İmralı Adasına MİT görevlileri ve BDP heyetleri dışında kimseye izin verilmediğini açıklayan Bakanlığın yeni görevini candaş medya ortaya çıkardı. MİT ile BDP heyetinin yeni görevi Öcalan ile platonik sevgilileri arasında postacılık yapmak.. İmralı’ya mektup ve fotoğraf gönderen PKK’lı Nesrin Akgül’e cevap yazan bebek katili “Özgürlük eylemine kalkışan Kürtlerin ve dostlarının aşkı ancak kolektif ve platonik yaşanabilir. Benim yaşta birisi için bile aşkın özelleşebileceği, tekilleşebileceği konusunda ihtiyatlıyım ve bir türlü olumlu cevap veremiyorum. Umarım çözüm süreci bedenen de hepimizi yakınlaştırabilir” diyor. Meali ise “yakında ev hapsine çıkacağım, seni yanıma sekreter olarak alabilirim. Biraz daha sabret. Ardından milletvekili seçilince danışman kadroma ve haremime dahil olabilirsin” anlamını taşıyor. Postacılığın eskisi gibi kıymeti harbiyesi kalmadığını sananlar yanılıyor. Kim bilir, İmralı’ya ucu yakılmış ne mektuplar gidip geliyordur. PTT’in ’P’si özelleşirse İmralı mektuplarından televole programlarıyla sezon tanımayan televizyon dizileri bile çıkar.

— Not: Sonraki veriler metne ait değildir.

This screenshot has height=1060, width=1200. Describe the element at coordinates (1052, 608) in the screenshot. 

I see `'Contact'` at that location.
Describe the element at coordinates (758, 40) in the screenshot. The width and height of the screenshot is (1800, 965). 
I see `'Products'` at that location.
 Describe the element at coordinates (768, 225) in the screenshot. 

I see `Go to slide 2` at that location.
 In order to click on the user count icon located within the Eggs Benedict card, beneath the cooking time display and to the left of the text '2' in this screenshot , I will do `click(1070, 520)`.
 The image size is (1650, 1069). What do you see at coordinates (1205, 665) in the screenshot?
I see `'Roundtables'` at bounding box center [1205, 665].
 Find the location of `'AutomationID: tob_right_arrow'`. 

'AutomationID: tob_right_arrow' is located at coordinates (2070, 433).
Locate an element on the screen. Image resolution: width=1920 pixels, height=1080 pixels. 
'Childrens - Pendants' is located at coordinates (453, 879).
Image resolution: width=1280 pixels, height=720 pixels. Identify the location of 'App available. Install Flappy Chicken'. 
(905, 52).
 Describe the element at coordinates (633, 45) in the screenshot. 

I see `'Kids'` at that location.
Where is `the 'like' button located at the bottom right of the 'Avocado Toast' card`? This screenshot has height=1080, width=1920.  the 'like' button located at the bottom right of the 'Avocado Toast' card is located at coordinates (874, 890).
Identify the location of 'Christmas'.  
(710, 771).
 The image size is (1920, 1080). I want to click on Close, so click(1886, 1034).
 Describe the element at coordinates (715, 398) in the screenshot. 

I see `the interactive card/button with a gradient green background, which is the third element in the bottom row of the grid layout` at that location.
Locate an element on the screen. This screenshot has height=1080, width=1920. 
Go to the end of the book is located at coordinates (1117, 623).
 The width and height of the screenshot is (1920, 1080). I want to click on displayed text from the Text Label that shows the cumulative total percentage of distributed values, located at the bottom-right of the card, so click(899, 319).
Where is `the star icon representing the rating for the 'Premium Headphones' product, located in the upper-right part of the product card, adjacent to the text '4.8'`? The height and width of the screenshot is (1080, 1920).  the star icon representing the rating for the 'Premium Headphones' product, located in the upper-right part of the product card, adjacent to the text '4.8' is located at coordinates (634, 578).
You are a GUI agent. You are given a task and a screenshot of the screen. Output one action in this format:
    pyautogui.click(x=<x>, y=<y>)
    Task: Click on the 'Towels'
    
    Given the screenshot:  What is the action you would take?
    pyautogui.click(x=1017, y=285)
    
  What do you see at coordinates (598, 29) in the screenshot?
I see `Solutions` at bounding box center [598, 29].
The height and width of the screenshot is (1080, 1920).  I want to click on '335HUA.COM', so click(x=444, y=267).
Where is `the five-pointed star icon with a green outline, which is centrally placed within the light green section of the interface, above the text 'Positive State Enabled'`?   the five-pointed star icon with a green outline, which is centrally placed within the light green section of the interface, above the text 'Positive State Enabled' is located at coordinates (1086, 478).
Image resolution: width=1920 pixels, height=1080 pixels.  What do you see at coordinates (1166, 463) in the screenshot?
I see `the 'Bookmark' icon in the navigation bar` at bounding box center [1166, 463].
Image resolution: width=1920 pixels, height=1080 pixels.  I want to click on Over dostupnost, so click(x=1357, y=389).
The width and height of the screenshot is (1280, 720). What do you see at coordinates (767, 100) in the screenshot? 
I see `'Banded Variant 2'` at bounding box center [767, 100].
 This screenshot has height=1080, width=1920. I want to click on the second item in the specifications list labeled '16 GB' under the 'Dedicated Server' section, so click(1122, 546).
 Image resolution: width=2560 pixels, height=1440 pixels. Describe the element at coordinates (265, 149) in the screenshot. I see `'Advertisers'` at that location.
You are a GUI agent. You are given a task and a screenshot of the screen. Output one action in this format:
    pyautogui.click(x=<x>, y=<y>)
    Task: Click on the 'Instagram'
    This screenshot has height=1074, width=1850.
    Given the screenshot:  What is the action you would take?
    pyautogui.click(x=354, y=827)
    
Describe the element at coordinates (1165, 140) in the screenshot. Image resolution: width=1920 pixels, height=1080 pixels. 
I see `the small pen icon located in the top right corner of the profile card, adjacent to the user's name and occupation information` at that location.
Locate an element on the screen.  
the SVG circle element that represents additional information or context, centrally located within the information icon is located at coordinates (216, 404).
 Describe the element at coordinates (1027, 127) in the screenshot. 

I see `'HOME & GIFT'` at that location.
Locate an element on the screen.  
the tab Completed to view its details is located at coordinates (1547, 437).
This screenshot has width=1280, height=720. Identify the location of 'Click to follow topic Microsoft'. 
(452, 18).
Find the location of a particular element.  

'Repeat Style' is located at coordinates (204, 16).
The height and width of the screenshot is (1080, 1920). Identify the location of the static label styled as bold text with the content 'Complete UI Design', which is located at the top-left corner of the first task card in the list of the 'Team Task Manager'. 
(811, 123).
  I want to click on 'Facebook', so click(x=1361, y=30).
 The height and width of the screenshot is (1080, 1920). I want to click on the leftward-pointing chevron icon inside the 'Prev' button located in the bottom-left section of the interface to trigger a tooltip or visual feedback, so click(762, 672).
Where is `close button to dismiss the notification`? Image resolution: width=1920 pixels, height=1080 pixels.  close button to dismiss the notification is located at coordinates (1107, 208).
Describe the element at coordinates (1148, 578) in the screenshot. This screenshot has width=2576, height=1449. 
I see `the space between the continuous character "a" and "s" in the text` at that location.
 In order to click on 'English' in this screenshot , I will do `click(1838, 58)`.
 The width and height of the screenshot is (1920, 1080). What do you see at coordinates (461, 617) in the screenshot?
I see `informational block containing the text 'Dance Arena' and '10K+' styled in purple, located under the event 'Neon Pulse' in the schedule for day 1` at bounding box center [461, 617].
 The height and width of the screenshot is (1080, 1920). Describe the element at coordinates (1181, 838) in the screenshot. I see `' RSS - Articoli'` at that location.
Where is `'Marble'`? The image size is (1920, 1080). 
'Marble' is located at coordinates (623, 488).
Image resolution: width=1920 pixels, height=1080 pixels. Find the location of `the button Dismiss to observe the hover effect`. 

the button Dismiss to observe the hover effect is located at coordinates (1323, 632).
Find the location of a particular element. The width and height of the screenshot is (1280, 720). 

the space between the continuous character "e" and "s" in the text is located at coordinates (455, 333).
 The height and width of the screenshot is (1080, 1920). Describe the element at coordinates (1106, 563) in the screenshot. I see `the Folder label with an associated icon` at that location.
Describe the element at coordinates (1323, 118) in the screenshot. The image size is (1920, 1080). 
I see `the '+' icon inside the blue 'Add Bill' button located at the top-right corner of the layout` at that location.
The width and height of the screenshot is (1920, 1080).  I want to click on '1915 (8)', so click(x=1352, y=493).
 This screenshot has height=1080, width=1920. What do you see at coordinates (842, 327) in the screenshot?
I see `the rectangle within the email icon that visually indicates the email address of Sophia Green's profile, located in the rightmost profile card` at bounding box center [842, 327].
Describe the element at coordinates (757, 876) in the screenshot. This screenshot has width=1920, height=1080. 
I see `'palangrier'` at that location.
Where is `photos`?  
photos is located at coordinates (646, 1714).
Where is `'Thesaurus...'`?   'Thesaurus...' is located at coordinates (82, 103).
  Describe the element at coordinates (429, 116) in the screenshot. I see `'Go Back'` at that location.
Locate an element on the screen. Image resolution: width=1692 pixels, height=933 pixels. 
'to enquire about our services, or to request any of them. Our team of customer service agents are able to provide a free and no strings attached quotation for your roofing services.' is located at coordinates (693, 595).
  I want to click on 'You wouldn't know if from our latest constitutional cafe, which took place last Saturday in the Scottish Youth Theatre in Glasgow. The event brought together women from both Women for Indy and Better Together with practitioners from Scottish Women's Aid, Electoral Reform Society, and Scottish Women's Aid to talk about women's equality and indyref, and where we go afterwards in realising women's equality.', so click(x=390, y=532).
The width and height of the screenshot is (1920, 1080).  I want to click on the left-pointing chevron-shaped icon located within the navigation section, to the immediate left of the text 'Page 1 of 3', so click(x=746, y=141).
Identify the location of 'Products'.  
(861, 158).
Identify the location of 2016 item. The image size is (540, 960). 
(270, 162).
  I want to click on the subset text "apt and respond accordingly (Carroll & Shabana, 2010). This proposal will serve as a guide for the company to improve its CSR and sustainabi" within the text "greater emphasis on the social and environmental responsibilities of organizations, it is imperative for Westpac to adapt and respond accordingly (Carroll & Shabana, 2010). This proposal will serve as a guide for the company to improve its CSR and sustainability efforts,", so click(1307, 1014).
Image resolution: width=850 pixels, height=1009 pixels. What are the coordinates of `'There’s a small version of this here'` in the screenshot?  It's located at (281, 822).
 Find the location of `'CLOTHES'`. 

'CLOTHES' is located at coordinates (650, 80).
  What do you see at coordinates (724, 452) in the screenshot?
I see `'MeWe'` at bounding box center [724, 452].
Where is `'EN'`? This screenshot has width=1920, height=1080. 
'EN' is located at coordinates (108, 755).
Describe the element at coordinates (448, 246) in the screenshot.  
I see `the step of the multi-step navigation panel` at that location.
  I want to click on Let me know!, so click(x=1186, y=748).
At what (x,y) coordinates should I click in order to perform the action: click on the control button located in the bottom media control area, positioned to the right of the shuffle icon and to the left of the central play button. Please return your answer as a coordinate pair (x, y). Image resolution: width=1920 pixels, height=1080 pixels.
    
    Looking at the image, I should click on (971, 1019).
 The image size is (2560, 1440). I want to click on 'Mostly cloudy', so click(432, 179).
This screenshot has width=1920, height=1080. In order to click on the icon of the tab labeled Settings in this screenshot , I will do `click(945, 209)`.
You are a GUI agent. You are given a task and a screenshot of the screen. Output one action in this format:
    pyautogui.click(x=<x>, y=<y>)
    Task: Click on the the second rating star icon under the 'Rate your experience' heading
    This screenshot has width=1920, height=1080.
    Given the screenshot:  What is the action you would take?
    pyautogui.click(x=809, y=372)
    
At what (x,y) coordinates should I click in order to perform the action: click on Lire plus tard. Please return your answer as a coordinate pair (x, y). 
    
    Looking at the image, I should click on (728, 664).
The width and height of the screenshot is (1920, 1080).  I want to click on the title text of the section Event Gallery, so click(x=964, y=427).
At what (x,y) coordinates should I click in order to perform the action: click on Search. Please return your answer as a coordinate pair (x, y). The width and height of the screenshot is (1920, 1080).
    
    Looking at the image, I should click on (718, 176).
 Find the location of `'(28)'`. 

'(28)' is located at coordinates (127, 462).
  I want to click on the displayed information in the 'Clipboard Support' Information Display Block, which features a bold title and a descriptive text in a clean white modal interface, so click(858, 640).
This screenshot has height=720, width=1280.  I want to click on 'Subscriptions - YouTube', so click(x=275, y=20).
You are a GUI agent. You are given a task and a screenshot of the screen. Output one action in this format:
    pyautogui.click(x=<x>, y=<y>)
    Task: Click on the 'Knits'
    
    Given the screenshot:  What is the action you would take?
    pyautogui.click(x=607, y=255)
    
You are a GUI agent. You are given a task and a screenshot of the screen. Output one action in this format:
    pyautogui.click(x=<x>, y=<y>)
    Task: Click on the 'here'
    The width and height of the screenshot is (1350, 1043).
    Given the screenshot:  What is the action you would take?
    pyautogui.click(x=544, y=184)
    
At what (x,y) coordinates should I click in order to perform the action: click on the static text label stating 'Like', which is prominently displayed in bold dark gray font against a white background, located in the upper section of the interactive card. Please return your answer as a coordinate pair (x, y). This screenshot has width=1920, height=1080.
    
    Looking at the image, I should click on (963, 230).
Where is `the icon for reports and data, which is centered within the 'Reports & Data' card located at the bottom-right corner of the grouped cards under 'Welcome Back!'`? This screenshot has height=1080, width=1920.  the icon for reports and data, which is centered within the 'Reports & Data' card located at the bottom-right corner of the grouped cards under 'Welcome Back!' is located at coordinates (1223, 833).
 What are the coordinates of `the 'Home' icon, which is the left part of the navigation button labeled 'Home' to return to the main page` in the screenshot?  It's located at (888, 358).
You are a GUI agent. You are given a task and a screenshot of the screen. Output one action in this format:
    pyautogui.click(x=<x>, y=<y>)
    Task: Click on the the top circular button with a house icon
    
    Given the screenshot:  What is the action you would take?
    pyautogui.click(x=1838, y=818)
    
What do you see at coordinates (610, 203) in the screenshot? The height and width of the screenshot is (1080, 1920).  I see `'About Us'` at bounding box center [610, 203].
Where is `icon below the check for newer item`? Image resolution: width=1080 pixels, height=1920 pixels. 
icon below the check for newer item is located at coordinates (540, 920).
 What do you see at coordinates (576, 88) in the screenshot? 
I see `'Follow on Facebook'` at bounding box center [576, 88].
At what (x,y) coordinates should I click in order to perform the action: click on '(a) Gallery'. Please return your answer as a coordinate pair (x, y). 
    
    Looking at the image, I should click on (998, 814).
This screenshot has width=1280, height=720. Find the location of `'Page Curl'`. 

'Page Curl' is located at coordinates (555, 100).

Not: Anayasa Mahkemesi’nden halen ses seda yok. “Adalet Nöbeti” 31. günü devirdi. Ankara-İncek’te nöbete destek olanların sayısı giderek artıyor. Balyoz kumpasının dosyası kapsamlı ama geç gelen adalet, adalet değildir. Başta AYM Başkanı Haşim Kılıç olmak üzere, AYM hakimlerinin bir an önce kara vererek tutukluların özgürlüklerine kavuştuğunu görmek istiyoruz.